In this regard, the bill will:

Halve the term of a Federal trademark registration from 20 to 10 years and increase the requirements for maintaining a registration once it is obtained so that only those marks which are in use appear on the Federal trademark register;

 

Eliminate the contrived, commercially transparent practice of ''token use'' as a means of obtaining U.S. trademark rights;

 

Prevent trading on the goodwill that has been built in particularly famous and distinctive marks by protecting those marks from use that would dilute their distinctiveness and possibly confuse consumers as to the sponsorship of the goods or services with which the mark is used;

 

Promote fair competition by preventing companies from making misrepresentations about their competitor's products or services;

 

Protect trademarks from use by others that tarnishes or disparages the mark's reputation; and

 

Clarify certain provisions of the act which have been interpreted differently by the courts thereby increasing the consistency with which trademark and unfair competition law will continue to evolve.

 

It has been many years since Congress addressed trademark law in a comprehensive way.
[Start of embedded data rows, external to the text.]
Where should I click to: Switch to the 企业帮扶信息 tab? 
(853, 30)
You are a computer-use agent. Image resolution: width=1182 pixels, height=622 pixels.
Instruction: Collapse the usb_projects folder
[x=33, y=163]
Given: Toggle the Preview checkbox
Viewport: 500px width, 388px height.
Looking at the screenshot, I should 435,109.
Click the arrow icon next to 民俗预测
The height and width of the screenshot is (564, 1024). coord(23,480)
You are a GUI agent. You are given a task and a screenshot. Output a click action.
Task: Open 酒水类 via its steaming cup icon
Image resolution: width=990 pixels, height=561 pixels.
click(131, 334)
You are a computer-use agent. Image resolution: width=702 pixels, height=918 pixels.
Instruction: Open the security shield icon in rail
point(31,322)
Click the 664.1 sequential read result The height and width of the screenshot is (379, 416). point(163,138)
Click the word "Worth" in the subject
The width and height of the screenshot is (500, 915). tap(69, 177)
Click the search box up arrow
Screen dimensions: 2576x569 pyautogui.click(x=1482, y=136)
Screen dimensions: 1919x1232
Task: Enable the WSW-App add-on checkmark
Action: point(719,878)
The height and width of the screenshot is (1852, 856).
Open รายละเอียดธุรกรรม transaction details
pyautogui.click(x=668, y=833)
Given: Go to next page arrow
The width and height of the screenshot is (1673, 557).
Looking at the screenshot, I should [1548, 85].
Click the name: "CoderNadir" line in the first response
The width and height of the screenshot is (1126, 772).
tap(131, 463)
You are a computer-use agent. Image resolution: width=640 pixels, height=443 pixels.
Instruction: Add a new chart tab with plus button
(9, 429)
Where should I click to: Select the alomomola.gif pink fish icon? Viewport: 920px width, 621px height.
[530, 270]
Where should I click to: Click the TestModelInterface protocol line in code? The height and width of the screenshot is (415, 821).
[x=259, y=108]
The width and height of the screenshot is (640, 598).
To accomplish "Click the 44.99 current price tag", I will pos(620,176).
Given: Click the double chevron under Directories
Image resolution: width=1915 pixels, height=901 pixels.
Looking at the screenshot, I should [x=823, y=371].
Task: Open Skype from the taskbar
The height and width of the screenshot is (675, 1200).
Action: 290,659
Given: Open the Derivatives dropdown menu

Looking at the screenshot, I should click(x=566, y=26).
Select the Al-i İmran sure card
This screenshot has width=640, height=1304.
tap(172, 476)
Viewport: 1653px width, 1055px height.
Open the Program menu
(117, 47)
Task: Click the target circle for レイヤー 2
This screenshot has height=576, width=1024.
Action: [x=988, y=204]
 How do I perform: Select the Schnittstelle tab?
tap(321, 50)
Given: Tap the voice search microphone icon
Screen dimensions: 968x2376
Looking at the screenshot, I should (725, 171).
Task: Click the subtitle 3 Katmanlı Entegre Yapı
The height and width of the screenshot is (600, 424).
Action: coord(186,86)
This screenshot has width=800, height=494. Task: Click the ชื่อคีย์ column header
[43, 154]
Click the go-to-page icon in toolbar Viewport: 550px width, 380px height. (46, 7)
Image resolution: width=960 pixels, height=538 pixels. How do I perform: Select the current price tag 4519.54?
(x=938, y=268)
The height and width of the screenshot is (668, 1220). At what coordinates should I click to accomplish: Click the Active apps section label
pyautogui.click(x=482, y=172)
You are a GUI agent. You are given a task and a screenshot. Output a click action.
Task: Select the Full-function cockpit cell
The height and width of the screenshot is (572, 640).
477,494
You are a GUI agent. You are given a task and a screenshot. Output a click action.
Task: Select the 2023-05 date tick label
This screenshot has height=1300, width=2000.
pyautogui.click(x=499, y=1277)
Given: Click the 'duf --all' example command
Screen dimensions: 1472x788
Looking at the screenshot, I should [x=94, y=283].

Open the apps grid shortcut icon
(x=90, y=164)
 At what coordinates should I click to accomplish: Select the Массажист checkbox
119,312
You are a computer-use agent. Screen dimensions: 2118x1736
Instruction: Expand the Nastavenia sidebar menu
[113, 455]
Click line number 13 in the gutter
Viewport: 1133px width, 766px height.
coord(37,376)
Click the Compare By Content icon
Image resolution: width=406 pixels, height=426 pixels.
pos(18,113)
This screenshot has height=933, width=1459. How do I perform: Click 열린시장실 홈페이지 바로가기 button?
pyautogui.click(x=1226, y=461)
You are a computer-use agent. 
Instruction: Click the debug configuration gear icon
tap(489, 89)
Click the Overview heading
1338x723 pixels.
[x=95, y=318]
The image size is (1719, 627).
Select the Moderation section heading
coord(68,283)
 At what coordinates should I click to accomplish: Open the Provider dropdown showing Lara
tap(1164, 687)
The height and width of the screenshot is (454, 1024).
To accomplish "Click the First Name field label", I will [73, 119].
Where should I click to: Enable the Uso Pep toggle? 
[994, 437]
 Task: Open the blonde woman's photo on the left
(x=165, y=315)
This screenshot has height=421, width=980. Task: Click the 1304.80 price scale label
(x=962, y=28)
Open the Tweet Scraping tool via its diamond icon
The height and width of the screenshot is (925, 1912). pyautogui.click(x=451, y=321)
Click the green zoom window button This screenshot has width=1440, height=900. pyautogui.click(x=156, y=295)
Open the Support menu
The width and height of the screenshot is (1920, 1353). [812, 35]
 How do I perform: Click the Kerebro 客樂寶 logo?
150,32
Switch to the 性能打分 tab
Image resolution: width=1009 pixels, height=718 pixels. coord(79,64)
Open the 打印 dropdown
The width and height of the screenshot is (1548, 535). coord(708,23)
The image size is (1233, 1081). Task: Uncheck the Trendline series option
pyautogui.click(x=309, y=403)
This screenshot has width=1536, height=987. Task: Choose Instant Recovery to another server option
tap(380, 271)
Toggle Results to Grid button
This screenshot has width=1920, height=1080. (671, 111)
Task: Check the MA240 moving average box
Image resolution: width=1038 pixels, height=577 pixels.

This legislation, which is the product of over 2 years of study, analysis, debate and consensus--building among trademark owners and practitioners of all sizes, from all parts of the country and from all types of businesses and industries offers us just that opportunity.

 

The provisions of companion legislation, introduced in the Senate last November by Senator De Concini , have already been endorsed by the United States Trademark Association, under whose auspices the proposals contained in the legislation were developed, the Patent, Trademark and Copyright Section of the American Bar Association, the American Intellectual Property Law Association, Intellectual Property Owners, Inc., the Cosmetic, Toiletry and Fragrance Association, the International Franchise Association, the Pharmaceutical Manufacturers Association, the U.S. Chamber of Commerce, several State and local bar associations and many large and small businesses. This cross--section of endorsements, which is steadily expanding, reflects the broad range of support this legislation enjoys. I urge my colleagues to support it as well.